选文 -
___

如何给自己的模型添加自注意力模块

我使用的是预训练的模型,efficientnet-b4,数据集是人脸图像,注意力模块是添加在分类器之间

ps:调参数真的和炼丹一样,试了一天能才跑通代码,最后我也不知道是因为啥,感觉自己的自注意力模块还是没学太明白,很晕!不得不记录一下这个时刻~

背景:图像二分类问题

1.导入必要的包,以及配置环境

!pip install efficientnet_pytorch
import warnings
warnings.filterwarnings('ignore')
!pip install efficientnet_pytorch
import pandas as pd
import matplotlib.pyplot as plt
import seaborn as sns
import random
import torch
import torch.nn as nn
import torch.optim as optim
!pip install vision-transformer-pytorch

from torchvision import transforms, models

from sklearn.metrics import classification_report
from sklearn.utils import shuffle

from sklearn.metrics import confusion_matrix
import seaborn as sns

from torch.utils.tensorboard import SummaryWriter
from torch.optim.lr_scheduler import ReduceLROnPlateau

import numpy as np
from tabulate import tabulate

import os
import glob
import json
import shutil

from PIL import Image, ImageDraw

import torchvision.transforms as transforms
from torchvision.datasets import ImageFolder
from torch.utils.data import DataLoader


from efficientnet_pytorch import EfficientNet
from torch import nn
from vision_transformer_pytorch import VisionTransformer

import torch.nn.functional as F
import torch
import torch.nn as nn
import torchvision.models as models

2.设置训练模型的超参数

#定义配置文件
class Config:
    def __init__(self):
        #设置输入图像的大小
        self.image_width = 128
        self.image_height = 128
        self.epoch = 1
        self.seed = 42
        self.batch_size = 16 #batchsize的大小会影响最后的输出的维度,如batch_size=32,最后输出为32*1是1维向量
        self.dataset_path = '/kaggle/input/.../'
        # self.checkpoint_filepath = 'model_checkpoint.h5'
        # self.logs_path = '/kaggle/working/logs'

        
#实例化配置函数
config = Config()

print("Checking Epoch Configuration:", config.epoch)

3.数据集的预处理

dataset = {"image_path":[],"img_status":[],"where":[]}

for where in os.listdir(config.dataset_path):
    for status in os.listdir(config.dataset_path+"/"+where):
        for image in glob.glob(os.path.join(config.dataset_path, where, status, "*.jpg")):
            dataset["image_path"].append(image)
            dataset["img_status"].append(status)

___

源数据 -
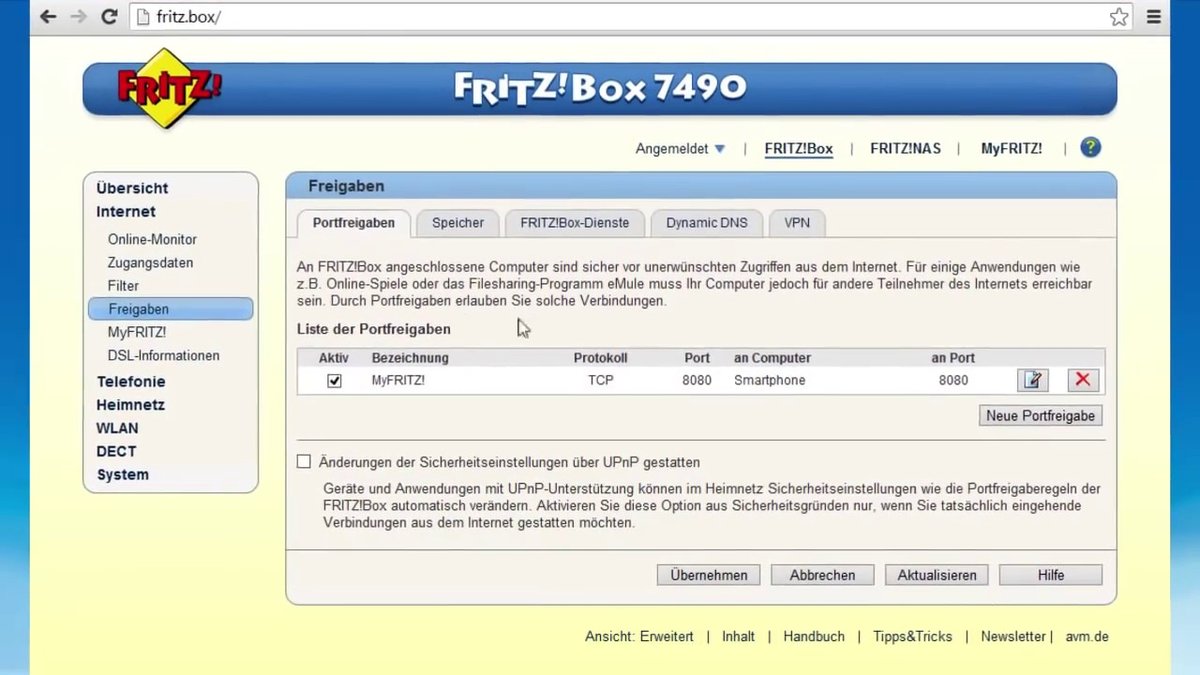Open the Handbuch link
The width and height of the screenshot is (1200, 675).
point(813,636)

___

任务 -
a: 根据选文回答:
(i) 作者用的是哪个预训练模型?
(ii) 配置里把输入图像的宽和高各设成多少?
(iii) 背景里说要解决的是什么类型的问题?
b: 这篇给模型加自注意力模块的教程在代码中途停下了,请从最后一行之后接着写下去。

参考答案 -
a:
(i) efficientnet-b4
(ii) 宽和高都是 128
(iii) 图像二分类问题

b:
            dataset["where"].append(where)

dataset = pd.DataFrame(dataset)

#将数据集进行打乱,并对其进行升序排序
dataset = shuffle(dataset)
dataset = dataset.reset_index(drop=True)
# 对训练集-数据集进行数据增强
# 12/05 定义一些增强操作
train_transform = transforms.Compose([
    transforms.RandomHorizontalFlip(),  # 随机水平翻转
    transforms.RandomRotation(degrees=15),  # 随机旋转
    transforms.ColorJitter(brightness=0.2, contrast=0.2, saturation=0.2, hue=0.1),  # 颜色扭曲
    #transforms.RandomResizedCrop(size=256, scale=(0.8, 1.0)),  # 随机裁剪和缩放
    transforms.ToTensor(),  # 转换为张量
    transforms.Normalize(mean=[0.485, 0.456, 0.406], std=[0.229, 0.224, 0.225])  # 归一化
])
# Data Transformation for Validation and Testing
val_test_transform = transforms.Compose([
    transforms.ToTensor(),
    transforms.Normalize(mean=[0.485, 0.456, 0.406], std=[0.229, 0.224, 0.225])
])

# Data Loaders
train_dataset = ImageFolder(os.path.join(config.dataset_path, 'train'), transform=train_transform)
train_loader = DataLoader(train_dataset, batch_size=config.batch_size, shuffle=True)

valid_dataset = ImageFolder(os.path.join(config.dataset_path, 'valid'), transform=val_test_transform)
valid_loader = DataLoader(valid_dataset, batch_size=config.batch_size, shuffle=False)

test_dataset = ImageFolder(os.path.join(config.dataset_path, 'test'), transform=val_test_transform)
test_loader = DataLoader(test_dataset, batch_size=5, shuffle=False)

4.定义自注意力模块

class SelfAttention(nn.Module):
    def __init__(self, in_channels):
        super(SelfAttention, self).__init__()
        self.theta = nn.Conv2d(in_channels, 112, kernel_size=1, stride=1)
        self.phi = nn.Conv2d(in_channels, 112, kernel_size=1, stride=1)
        self.g = nn.Conv2d(in_channels, 64, kernel_size=1, stride=1)
        self.concat = nn.Conv2d(64, in_channels, kernel_size=1, stride=1)
        self.softmax = nn.Softmax(dim=-1)

    def forward(self, x):
        theta = self.theta(x)
        phi = self.phi(x)
        g = self.g(x)
        theta = theta.view(x.size(0), -1, x.size(2) * x.size(3))
        phi = phi.view(x.size(0), -1, x.size(2) * x.size(3))
        g = g.view(x.size(0), -1, x.size(2) * x.size(3))
#         print("Theta shape:", theta.shape)
#         print("Phi shape:", phi.shape)
#         print("G shape:", g.shape)

        theta = theta.permute(0, 2, 1)
        attn = torch.matmul(theta, phi)
        attn = self.softmax(attn)
        

        g = g.permute(0, 2, 1)
        attn_g = torch.matmul(attn, g)
        attn_g = attn_g.permute(0, 2, 1)
        attn_g = attn_g.view(x.size(0), g.size(1), x.size(2), x.size(3))
        attn_g = self.concat(attn_g)

        return attn_g + x

        # Continue with the rest of your attention mechanism...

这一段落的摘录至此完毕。